Rockstar start-up culture conviction from PayPal

"What are your top five priorities for the week?" "What are the top three objectives and key results you're using to measure how you're doing for the quarter?"

These are pointed and tough questions from managers at work to help their teams prioritize and focus on achieving the most important accomplishments.

For Peter Thiel, PayPal billionaire, famed entrepreneur and investor, these don’t nearly go far enough. As the founder of PayPal, Thiel developed an unorthodox, extreme philosophy on focus and prioritization. Instead of focusing on five things, or three things, for Thiel, the magic number is one.

You must only focus on one singular thing.

Peter Thiel’s “One Thing” Management Philosophy

As former PayPal executive Keith Rabois recalls, Thiel “would refuse to discuss virtually anything else with you except what was currently assigned as your #1 initiative.” Imagine running into Thiel in the hallway at work–for everything but your top initiative, he’d literally refuse to speak with you.

On PayPal’s annual review forms, instead of being given room to write a laundry list of accomplishments, every employee was only allowed to identify their “single most valuable contribution to the company.”

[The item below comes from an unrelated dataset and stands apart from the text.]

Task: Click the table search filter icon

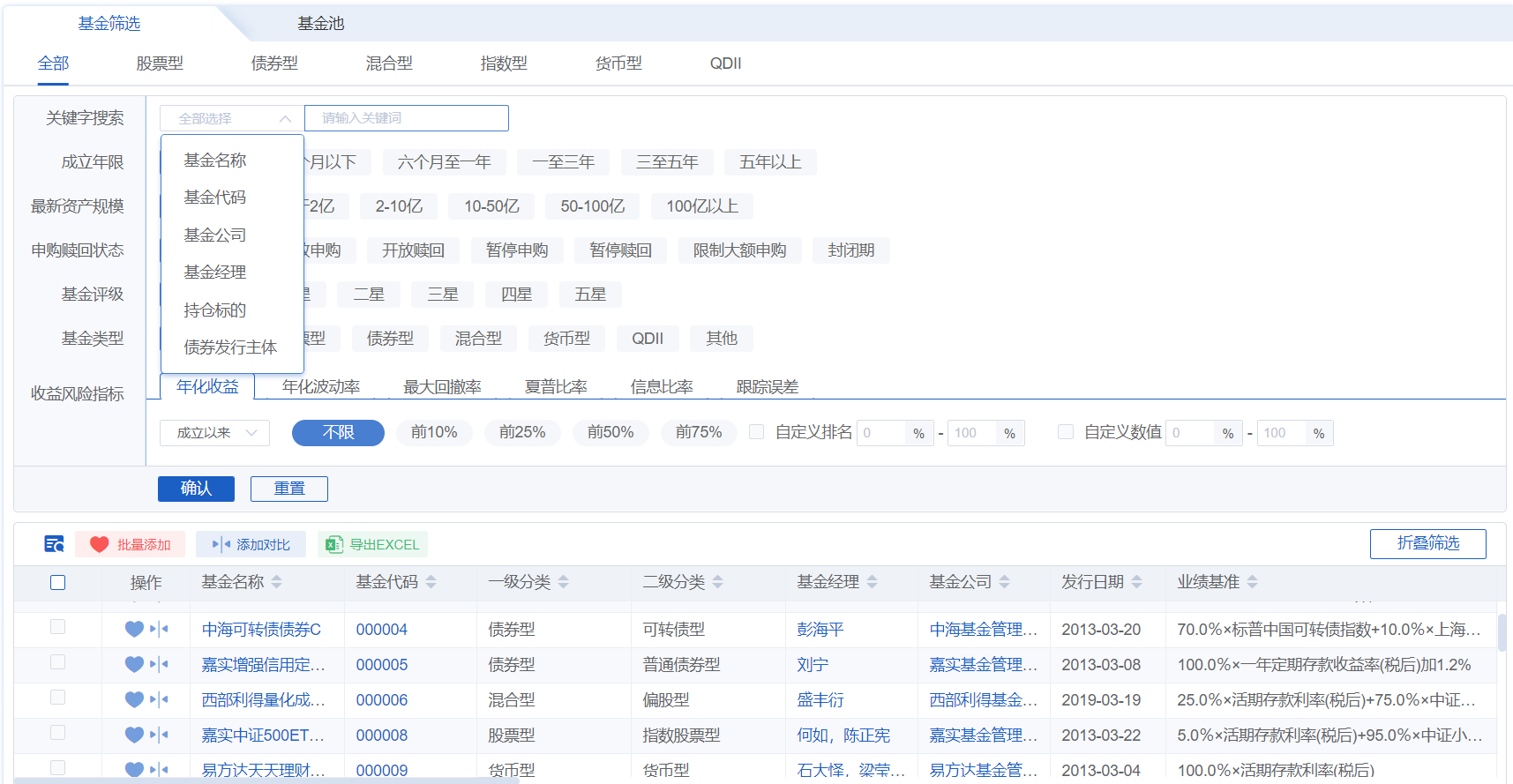Action: coord(54,544)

That might sound radical and borderline rude, but that’s how Thiel gave teeth to the concept of extreme focus. Employees would be evaluated on their one thing, so they were authorized to focus on it.

With distractions cleared away, Thiel empowered every person in the company to pursue their only priority “with extreme dispatch and vigor.” Giving each individual in the organization a singular focus drives people to work on only those goals that will help achieve true excellence.

Rabois, one of Thiel’s lieutenants at PayPal, explains:

The most important benefit of this approach is that it impels the organization to solve the challenges with the highest impact. Without this discipline, there is a consistent tendency of employees to address the easier to conquer, albeit less valuable, imperatives. As a specific example, if you have 3 priorities and the most difficult one lacks a clear solution, most people will gravitate towards the 2d order task with a clearer path to an answer.

As a result, the organization collectively performs at a B+ or A- level, but misses many of the opportunities for a step-function in value creation.